Movement of chunks between shards is triggered by mongos. Mongos will move chunks under two circumstances. If one shard contains 9 or more chunks than any other, mongos will trigger a balancing round and redistribute the chunks between the other shards. In this situation, the chunks with the lowest shard keys will be moved. Additionally, if the top most chunk is split, mongos will move the chunk with the higher shard key to another shard.
One of the features of Mongo is that in a properly set-up sharded cluster, chunks are split and moved automatically such that your application does not need to be aware that it is interacting with a sharded database. Everything happens behind-the-scenes.
However, it is possible to split and move chunks manually using the "split" and "moveChunks" commands. Please see the mongo documentation for examples of how to use these commands: "Splitting Shard Chunks" http://www.mongodb.org/display/DOCS/Splitting+Shard+Chunks and "Moving
Chunks" http://www.mongodb.org/display/DOCS/Moving+Chunks There have been cases where users have written their own custom balancers taylored to their own applications, but this is not common, and only attempted by the most advanced of users.
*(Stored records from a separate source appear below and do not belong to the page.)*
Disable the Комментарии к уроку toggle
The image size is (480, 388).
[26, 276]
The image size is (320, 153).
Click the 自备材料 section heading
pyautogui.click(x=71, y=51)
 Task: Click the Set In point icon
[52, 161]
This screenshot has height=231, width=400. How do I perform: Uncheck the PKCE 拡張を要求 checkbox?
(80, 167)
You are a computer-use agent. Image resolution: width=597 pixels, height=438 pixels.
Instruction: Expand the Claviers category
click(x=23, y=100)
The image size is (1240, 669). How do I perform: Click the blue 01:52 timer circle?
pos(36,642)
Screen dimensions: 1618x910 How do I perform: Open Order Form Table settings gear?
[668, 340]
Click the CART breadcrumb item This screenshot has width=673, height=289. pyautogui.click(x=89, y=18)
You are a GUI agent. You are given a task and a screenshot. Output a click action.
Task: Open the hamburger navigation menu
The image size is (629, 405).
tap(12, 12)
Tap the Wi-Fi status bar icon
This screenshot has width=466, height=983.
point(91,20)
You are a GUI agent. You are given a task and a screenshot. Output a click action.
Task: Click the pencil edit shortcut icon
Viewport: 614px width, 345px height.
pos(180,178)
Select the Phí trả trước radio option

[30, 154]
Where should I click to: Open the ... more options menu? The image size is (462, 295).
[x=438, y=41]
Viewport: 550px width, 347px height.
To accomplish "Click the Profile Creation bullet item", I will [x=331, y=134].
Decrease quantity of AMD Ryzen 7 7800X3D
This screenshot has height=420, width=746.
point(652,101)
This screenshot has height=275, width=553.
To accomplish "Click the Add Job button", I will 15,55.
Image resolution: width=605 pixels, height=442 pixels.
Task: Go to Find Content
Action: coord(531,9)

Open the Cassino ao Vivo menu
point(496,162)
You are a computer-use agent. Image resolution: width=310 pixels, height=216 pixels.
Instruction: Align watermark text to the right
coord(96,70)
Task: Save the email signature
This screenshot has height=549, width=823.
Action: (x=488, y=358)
As an alternative, it is possible to give the balancer window of time when it may operate, or to disable it entirely. Some users will temporarily disable the balancer for maintenance, or give it a window so it is not competing for write locks at times when they expect their application to be putting the db under high loads.
More information on the balancer is available in the "Balancing" and "Balancer window" sections of the "Sharding Administration" documentation.
http://www.mongodb.org/display/DOCS/Sharding+Administration
Hopefully the above resources will give you a better understanding of how sharding works, and how chunks are balanced between shards.